Я плелся позади, стараясь не прислушиваться к их разговору.

Попрощавшись с нами у ворот, Вася направился к себе на кордон, нескладно горланя:

Милка сивая моя,

Я тебя потешу:

Куплю связку кренделей,

На шею повешу!

— Блажной и есть блажной! — запирая калитку, покачал головой дядя.

Из конуры выполз на брюхе Нокс, визгливо скуля от радости. Кобель любил лишь одного хозяина.

* * *

Все эти дни Наташу я видел мельком: утром во время завтрака на скорую руку да поздно вечером за ужином, когда у меня слипались веки, а голова безвольно клонилась на грудь.

И все же я приметил: Наташа стала вроде бы другой — настороженно-молчаливой и даже грустноватой. И на молочной белизны щеках ее заметнее проступили веснушки. Почему-то не мог смотреть без волнения на эти стыдливо-беззащитные веснушки. Собираясь к себе на сеновал, мне порой хотелось не только поблагодарить Наташу за ужин. Хотелось еще взять на миг-другой в свою огрубелую пятерню ее руку — ласковую, горячую. Но я стеснялся дяди — он до тех пор крутился на кухне, пока я не отправлялся к себе на верхотуру.

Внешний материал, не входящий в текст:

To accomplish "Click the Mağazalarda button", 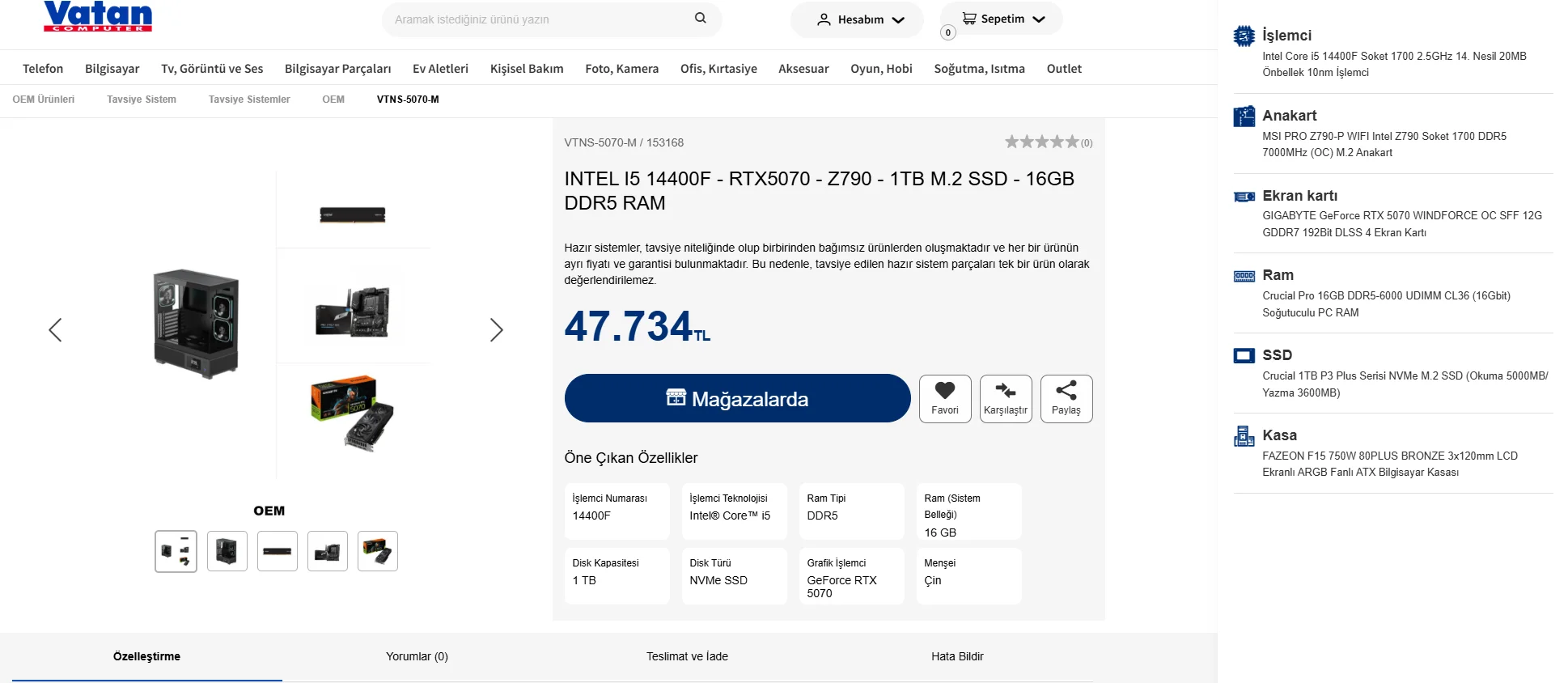I will [737, 398].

Но вот кончилась сенокосная пора. И я завалился на несколько суток. Кажется, никогда еще в жизни не спал так крепко.

Никто меня не тревожил — ни дядя, ни Наташа. Когда открывал глаза, в дверном проеме непременно стояла приземистая крынка с молоком. А в полотенце был завернут ломоть духовитого, своей выпечки, хлеба. Перекусив, я снова валился на постель.

Отоспавшись наконец-то, я как-то поутру спустился с сеновала. Первые минуты меня даже покачивало. Будто мать-земля зыбко колебалась под ногами, подобно корабельной палубе в шторм.

Тут вот и вышла из сеней Наташа. В руках у нее было обвязанное марлей ведерко. Увидела меня и вспыхнула.

— Воскрес, отшельник? — сказала улыбчиво.

— Ага, выспался, — сказал и я, тоже краснея.

Наташе сегодня так все шло: и белая простенькая косынка, и белое платьице с голубыми лепестками, и босоножки — тоже белые.

— Обедать будешь? — спросила Наташа, все так же светло улыбаясь.

— А… а разве уж обеденное время? — удивился я.

Уголки губ у Наташи дрогнули, в щелочках глаз запрыгали озорные искорки.

— Праведное солнышко, он еще спрашивает!

И верно: ядреное солнце плыло над головой, то на долю секунды окунаясь в молочно-перламутровые облачка, то сызнова победно сияя в безбрежно-синем просторе, наполнявшем радостью весь этот благодатно звонкий летний мир.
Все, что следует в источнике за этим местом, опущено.